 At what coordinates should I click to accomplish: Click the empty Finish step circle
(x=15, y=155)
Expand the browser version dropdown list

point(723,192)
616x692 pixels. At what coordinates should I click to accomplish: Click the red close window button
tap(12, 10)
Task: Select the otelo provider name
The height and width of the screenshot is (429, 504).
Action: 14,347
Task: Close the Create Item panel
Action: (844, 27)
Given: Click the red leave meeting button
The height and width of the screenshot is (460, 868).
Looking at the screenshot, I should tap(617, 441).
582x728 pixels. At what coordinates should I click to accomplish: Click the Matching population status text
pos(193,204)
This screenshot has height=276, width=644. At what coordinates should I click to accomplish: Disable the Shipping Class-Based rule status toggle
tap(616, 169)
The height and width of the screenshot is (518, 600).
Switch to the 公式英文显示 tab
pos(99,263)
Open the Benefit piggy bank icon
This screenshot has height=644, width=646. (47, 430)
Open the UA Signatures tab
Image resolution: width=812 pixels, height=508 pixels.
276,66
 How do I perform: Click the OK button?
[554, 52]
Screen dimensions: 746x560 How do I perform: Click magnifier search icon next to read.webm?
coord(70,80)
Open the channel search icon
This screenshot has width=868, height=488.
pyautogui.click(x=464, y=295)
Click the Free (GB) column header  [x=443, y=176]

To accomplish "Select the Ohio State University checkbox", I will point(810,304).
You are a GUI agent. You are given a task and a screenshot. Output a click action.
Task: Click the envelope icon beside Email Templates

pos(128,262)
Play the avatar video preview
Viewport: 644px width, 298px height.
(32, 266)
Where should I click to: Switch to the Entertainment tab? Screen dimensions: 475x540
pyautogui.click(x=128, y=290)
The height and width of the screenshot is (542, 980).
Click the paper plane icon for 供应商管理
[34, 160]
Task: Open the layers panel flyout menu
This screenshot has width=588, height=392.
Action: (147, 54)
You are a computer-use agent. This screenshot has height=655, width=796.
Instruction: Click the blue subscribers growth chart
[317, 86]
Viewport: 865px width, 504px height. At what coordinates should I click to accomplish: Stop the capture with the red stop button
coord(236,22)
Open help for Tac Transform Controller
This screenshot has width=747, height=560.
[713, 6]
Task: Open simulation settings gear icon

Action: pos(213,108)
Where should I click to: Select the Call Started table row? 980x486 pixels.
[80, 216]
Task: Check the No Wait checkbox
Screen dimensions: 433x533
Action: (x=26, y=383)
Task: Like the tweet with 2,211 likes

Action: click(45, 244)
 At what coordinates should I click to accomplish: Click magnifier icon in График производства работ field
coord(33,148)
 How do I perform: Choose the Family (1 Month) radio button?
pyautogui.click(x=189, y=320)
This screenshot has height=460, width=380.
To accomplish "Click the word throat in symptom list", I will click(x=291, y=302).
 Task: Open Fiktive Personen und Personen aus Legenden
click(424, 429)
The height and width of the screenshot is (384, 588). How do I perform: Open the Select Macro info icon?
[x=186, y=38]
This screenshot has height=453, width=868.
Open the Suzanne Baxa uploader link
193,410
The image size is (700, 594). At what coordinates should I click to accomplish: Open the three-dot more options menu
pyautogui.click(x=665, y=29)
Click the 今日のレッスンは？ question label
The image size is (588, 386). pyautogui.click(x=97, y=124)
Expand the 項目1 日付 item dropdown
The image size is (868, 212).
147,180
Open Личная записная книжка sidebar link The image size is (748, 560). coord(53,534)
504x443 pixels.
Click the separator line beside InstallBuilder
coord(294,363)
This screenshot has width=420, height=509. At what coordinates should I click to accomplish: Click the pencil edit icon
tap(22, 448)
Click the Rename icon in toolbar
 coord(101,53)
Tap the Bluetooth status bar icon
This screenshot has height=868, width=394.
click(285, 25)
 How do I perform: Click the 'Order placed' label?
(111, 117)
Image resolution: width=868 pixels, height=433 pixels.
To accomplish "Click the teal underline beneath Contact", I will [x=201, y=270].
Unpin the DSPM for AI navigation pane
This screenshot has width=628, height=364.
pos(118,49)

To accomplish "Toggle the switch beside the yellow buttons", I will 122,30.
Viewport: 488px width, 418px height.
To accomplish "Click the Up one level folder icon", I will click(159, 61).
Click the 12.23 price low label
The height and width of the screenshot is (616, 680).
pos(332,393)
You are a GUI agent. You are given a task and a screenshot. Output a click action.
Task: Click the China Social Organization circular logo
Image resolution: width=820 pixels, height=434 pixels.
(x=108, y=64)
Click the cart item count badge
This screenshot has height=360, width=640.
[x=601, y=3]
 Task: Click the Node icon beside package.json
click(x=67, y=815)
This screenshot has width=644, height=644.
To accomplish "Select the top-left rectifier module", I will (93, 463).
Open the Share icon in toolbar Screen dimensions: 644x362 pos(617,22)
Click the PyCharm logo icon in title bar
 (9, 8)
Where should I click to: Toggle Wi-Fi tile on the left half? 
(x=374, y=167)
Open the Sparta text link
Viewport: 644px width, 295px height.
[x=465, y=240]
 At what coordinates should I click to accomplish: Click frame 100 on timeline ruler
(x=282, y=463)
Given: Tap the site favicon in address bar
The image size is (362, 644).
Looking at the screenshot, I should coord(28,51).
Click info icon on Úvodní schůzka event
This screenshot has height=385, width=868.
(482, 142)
++++
Every line of the records above where the string "checkbox" is found should be copied.

To accomplish "Select the Ohio State University checkbox", I will point(810,304).
Task: Check the No Wait checkbox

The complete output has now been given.